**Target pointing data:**
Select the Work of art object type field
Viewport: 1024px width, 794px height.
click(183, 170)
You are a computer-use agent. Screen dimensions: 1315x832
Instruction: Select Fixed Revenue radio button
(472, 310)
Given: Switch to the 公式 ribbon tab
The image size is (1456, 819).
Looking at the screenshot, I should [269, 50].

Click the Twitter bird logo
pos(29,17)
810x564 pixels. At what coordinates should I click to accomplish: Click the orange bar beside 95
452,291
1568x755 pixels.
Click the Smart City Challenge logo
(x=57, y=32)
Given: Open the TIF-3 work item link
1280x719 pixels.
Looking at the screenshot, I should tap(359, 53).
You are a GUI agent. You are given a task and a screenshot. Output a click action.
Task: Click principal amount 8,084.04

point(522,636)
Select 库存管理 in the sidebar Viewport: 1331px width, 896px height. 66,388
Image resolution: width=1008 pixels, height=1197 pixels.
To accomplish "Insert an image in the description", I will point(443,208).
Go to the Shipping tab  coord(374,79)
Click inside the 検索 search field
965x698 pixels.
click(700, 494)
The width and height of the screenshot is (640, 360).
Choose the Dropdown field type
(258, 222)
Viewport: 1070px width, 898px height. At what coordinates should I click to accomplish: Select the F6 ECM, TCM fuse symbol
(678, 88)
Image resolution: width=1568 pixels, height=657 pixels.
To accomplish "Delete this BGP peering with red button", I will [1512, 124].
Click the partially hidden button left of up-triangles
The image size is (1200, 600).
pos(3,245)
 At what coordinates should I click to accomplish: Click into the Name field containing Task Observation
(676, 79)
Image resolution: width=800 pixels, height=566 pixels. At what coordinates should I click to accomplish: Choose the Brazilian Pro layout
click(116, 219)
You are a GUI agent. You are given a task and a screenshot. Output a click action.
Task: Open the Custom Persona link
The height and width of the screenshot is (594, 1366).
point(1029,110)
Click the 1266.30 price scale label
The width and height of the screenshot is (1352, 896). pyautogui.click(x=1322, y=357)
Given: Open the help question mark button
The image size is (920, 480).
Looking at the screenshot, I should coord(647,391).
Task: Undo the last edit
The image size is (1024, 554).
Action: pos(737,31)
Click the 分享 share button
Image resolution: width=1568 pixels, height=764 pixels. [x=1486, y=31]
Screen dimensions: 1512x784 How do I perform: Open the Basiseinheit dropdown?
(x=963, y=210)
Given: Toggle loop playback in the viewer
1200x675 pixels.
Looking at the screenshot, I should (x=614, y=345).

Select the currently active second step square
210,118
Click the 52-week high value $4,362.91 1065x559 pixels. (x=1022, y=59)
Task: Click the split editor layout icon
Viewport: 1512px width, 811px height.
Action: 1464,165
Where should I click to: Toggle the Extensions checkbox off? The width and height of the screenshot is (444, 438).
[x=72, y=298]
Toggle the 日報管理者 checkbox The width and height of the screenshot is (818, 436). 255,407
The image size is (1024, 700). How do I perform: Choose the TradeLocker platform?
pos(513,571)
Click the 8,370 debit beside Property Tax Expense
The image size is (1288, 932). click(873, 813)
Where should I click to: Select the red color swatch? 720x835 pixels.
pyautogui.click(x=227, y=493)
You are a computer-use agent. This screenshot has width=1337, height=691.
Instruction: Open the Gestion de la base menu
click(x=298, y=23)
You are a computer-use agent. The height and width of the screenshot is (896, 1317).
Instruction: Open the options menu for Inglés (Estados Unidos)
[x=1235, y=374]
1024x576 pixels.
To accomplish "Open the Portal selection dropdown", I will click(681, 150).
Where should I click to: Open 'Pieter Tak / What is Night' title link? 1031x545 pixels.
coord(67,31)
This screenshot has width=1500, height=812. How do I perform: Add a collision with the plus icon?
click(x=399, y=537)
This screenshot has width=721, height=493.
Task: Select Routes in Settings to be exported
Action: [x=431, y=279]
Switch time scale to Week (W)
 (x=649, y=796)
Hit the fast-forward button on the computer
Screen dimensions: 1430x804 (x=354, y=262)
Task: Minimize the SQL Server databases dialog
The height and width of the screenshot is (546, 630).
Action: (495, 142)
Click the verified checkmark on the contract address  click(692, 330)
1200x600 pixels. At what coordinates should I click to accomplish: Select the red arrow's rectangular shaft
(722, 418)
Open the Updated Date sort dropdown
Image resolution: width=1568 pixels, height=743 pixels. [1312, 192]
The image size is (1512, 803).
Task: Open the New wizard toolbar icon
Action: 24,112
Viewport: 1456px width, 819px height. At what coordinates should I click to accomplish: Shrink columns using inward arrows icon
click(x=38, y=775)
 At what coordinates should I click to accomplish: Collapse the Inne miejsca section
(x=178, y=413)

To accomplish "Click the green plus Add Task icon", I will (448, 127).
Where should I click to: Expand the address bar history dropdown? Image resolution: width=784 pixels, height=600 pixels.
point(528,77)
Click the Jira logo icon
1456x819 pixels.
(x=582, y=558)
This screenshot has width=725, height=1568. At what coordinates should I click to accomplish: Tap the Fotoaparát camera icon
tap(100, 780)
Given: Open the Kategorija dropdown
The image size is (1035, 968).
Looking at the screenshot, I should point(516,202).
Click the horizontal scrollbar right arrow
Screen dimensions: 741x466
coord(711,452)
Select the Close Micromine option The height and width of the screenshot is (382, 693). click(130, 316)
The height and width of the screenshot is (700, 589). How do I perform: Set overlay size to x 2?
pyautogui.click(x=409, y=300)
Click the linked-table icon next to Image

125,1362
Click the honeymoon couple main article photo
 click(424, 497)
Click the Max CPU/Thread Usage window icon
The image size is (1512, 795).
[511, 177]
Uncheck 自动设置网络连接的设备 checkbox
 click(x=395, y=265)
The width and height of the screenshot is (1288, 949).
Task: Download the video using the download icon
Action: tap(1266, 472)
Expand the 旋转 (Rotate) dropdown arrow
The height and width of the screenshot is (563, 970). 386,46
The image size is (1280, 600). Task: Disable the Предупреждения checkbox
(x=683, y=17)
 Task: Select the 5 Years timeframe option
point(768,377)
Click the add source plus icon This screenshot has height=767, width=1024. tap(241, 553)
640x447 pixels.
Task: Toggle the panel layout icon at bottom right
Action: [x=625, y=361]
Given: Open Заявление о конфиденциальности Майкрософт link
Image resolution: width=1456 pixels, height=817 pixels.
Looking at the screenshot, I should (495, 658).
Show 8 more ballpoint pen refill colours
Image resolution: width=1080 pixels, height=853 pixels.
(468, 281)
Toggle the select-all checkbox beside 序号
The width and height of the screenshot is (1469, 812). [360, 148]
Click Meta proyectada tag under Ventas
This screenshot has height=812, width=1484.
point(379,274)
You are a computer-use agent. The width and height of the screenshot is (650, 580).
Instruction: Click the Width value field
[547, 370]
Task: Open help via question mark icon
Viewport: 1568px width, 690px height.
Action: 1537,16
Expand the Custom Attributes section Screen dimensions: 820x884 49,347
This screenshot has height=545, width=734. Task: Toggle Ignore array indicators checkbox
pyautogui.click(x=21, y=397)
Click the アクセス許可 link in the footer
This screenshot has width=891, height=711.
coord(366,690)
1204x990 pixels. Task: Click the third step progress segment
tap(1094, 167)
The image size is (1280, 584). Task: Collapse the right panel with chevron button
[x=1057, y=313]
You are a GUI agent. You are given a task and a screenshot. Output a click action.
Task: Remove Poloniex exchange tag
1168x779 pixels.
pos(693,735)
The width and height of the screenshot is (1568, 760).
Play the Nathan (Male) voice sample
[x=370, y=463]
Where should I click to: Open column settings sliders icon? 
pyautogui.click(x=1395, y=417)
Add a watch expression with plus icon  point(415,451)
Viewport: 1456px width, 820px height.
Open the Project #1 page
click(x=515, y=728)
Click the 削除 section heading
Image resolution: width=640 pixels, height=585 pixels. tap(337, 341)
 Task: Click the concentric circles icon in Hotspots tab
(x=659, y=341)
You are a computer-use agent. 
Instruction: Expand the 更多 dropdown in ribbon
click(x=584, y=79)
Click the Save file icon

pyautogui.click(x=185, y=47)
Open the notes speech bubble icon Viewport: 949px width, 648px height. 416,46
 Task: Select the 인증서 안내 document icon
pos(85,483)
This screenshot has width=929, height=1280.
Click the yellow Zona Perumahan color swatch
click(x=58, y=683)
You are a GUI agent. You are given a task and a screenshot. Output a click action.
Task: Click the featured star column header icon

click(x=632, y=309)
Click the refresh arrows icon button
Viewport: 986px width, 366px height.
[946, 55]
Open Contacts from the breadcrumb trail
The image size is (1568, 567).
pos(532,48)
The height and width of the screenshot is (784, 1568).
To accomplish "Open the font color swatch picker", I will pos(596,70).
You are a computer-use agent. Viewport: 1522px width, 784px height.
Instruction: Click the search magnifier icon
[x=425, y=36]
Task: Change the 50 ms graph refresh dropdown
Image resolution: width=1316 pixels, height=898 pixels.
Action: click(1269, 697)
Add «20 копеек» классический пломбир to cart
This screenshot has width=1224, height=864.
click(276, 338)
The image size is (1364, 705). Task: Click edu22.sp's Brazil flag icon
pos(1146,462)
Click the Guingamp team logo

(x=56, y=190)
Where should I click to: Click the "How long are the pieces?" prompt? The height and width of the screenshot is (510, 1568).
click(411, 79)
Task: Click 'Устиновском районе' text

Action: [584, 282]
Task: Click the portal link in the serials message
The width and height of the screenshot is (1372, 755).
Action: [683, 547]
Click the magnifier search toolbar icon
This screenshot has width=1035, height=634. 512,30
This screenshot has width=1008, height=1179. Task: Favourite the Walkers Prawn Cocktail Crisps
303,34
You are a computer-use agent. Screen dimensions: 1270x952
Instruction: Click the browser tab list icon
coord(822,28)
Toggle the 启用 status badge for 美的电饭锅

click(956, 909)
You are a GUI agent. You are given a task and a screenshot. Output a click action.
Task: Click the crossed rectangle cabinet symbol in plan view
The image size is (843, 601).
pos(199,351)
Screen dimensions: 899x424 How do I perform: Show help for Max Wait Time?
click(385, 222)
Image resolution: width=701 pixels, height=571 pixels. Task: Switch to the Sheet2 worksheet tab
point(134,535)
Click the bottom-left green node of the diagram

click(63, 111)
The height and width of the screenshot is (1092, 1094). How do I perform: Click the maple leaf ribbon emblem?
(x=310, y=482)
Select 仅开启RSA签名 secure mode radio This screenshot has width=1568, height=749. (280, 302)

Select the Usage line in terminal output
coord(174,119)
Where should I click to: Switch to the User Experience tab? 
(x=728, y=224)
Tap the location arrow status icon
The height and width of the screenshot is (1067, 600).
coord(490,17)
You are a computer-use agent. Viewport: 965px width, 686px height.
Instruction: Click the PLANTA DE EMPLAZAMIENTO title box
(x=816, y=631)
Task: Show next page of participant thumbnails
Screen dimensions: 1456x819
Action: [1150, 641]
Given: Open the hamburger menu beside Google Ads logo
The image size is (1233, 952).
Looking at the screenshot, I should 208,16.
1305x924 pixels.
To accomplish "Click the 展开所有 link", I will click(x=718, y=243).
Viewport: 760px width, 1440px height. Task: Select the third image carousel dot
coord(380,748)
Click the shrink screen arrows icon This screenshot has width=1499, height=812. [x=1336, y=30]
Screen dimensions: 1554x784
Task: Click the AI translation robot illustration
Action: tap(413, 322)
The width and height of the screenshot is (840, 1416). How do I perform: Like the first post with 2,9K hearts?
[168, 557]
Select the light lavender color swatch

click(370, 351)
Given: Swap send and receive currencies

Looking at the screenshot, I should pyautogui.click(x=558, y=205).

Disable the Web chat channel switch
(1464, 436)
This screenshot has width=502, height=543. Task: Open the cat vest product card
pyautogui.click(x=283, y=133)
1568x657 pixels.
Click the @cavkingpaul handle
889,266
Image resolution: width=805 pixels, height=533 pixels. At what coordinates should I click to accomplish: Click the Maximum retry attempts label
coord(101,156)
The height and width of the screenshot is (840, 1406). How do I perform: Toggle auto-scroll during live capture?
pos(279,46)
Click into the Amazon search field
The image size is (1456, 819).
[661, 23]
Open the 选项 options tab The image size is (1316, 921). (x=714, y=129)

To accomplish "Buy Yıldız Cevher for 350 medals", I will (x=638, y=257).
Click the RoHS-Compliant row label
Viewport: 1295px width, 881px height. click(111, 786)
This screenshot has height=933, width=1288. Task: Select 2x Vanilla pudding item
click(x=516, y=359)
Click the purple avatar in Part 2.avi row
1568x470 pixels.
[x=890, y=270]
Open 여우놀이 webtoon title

**WHAT IS NEEDED:** Copy out the lines word for word, starting with the line that contains "810x564 pixels. At" and ending with the line that contains "The width and height of the screenshot is (1352, 896).", including both of those lines.

**EXERCISE OUTPUT:**
810x564 pixels. At what coordinates should I click to accomplish: Click the orange bar beside 95
452,291
1568x755 pixels.
Click the Smart City Challenge logo
(x=57, y=32)
Given: Open the TIF-3 work item link
1280x719 pixels.
Looking at the screenshot, I should tap(359, 53).
You are a GUI agent. You are given a task and a screenshot. Output a click action.
Task: Click principal amount 8,084.04

point(522,636)
Select 库存管理 in the sidebar Viewport: 1331px width, 896px height. 66,388
Image resolution: width=1008 pixels, height=1197 pixels.
To accomplish "Insert an image in the description", I will point(443,208).
Go to the Shipping tab  coord(374,79)
Click inside the 検索 search field
965x698 pixels.
click(700, 494)
The width and height of the screenshot is (640, 360).
Choose the Dropdown field type
(258, 222)
Viewport: 1070px width, 898px height. At what coordinates should I click to accomplish: Select the F6 ECM, TCM fuse symbol
(678, 88)
Image resolution: width=1568 pixels, height=657 pixels.
To accomplish "Delete this BGP peering with red button", I will [1512, 124].
Click the partially hidden button left of up-triangles
The image size is (1200, 600).
pos(3,245)
 At what coordinates should I click to accomplish: Click into the Name field containing Task Observation
(676, 79)
Image resolution: width=800 pixels, height=566 pixels. At what coordinates should I click to accomplish: Choose the Brazilian Pro layout
click(116, 219)
You are a GUI agent. You are given a task and a screenshot. Output a click action.
Task: Open the Custom Persona link
The height and width of the screenshot is (594, 1366).
point(1029,110)
Click the 1266.30 price scale label
The width and height of the screenshot is (1352, 896). pyautogui.click(x=1322, y=357)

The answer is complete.